Taking Direction in an Audition

The difference between “teachable” and “defensive” (and why this can make or break you)

If you want a quick way to spot who’s trained (or trainable) in an audition setting, it’s this:

Give them a redirection and watch what happens.

Because lots of applicants can do a prepared monologue. Fewer can work.

And drama school training is work:

  • receiving notes

  • trying a new choice

  • failing safely

  • adjusting

  • repeating

  • staying open

  • not taking it personally

So if a panel redirects you, don’t panic. It usually means they’re interested enough to see what else is there.

Here’s the no-BS truth:

Redirection is a gift. Defensiveness is a red flag.

This blog shows you exactly how to take direction like someone worth training.

Why panels redirect you (it’s not to humiliate you)

Applicants often hear a note and immediately translate it into:

  • “They didn’t like me.”

  • “I did it wrong.”

  • “I’ve failed.”

That’s your stress brain doing fortune-telling.

In reality, redirection is usually testing three things:

  1. Can you listen properly?

  2. Can you change something quickly?

  3. Can you commit to the new version without apologising for it?

Because those are rehearsal-room skills.

And drama schools don’t just want talent — they want people who can train without falling apart.

The two audition personalities (and which one gets trained)

The “teachable” applicant

  • listens fully

  • says “great” (or similar)

  • tries it immediately

  • commits to the adjustment

  • stays playful

  • doesn’t self-flagellate

  • doesn’t explain

The “defensive” applicant

  • argues (out loud or in their face)

  • explains why their original choice was right

  • tries to “half do” the note while secretly sticking to their version

  • gets tight and self-conscious

  • apologises

  • looks embarrassed

  • turns it into a referendum on their worth

One of these people is a joy to teach.

The other is a drain.

Be the joy.

The redirection trap: “But that’s not what I meant”

This is the moment most applicants shoot themselves in the foot.

They think:

  • “But my original choice is more intelligent.”

  • “But I had a reason.”

  • “But I worked so hard on it.”

Here’s the truth you need to accept:

Your job in an audition is not to defend your interpretation.
Your job is to demonstrate range of response and willingness to work.

You might be right. The panel might be wrong. It doesn’t matter.
####################
PROBLEM DETAILS =>
In the piece on taking direction in an audition, rewrite the passage starting with "3. Can you commit" and going on through "one gets trained)", changing "talent" to "raw ability". The records that follow come from a separate, unrelated source.

DATA ROWS =>
####################
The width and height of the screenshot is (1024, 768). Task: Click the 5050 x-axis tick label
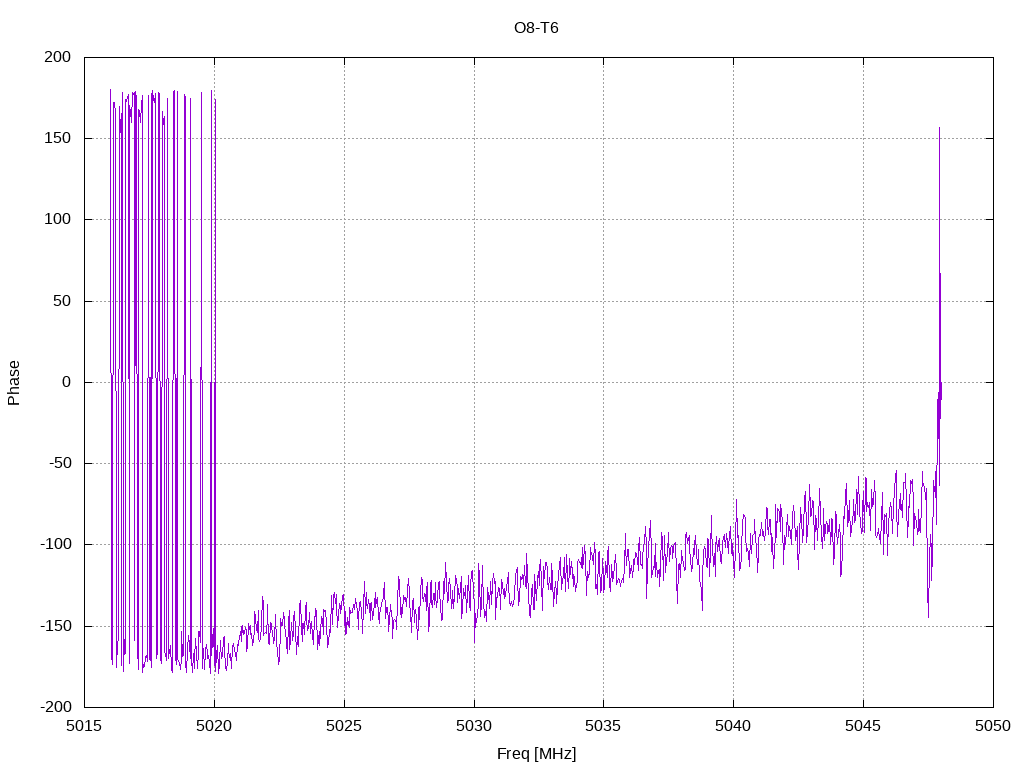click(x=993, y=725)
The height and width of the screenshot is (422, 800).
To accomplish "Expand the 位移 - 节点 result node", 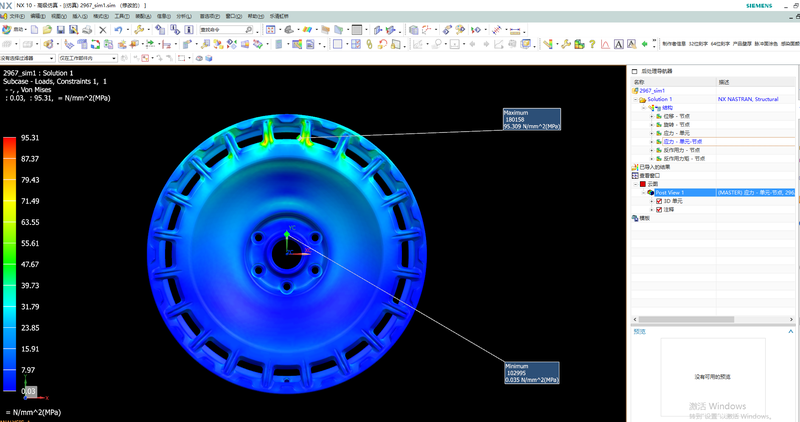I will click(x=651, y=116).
####################
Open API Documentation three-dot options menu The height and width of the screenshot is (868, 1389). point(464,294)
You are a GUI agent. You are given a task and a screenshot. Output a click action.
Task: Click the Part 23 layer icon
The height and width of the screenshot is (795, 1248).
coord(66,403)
####################
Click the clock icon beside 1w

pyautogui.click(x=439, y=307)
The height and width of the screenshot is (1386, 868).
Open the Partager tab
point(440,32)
####################
CORRECT RESPONSE =>
3. Can you commit to the new version without apologising for it?

Because those are rehearsal-room skills.

And drama schools don’t just want raw ability — they want people who can train without falling apart.

The two audition personalities (and which one gets trained)